All this, let's make plain, is setting the stage for a potential inflation solution to the developed world's vast debt overhang, both official debt and unfunded promises to future retirees. Think it can't happen here? It can, especially when countries representing more than 60% of the world's GDP, including Europe, Japan and the U.S, are seeking the same escape from unaffordable commitments.

Central bankers like Weimar's Havenstein or Peru's Coronado or Zimbabwe's Gono didn't set out to become hyperinflationists. They made the best of a bad dilemma, financing the state through money printing rather than letting it collapse into anarchy.
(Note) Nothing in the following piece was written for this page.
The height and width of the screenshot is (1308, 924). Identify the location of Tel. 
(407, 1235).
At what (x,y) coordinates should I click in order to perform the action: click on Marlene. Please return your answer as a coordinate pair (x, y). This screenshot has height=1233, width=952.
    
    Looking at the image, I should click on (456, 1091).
Many investors lately have had recourse to "Lords of Finance," Liaquat Ahamed's depressive book about the 1920s, in which he observes that Rudolf Havenstein, faced with a choice of evils, took a central banker's pride in executing hyperinflation well.

A wise short seller once told us the secret of his profession: People always underestimate how bad things can get. That is, they see the cliff coming and put faith in decision-makers to avoid the cliff. The problem with the metaphor is there is no cliff, just a succession of decision points in a worsening situation. Have no fear that our decision-makers will impose both fiscal austerity and inflation on us when it becomes absolutely unavoidable. The momentous question is whether they will do anything productive in the meantime.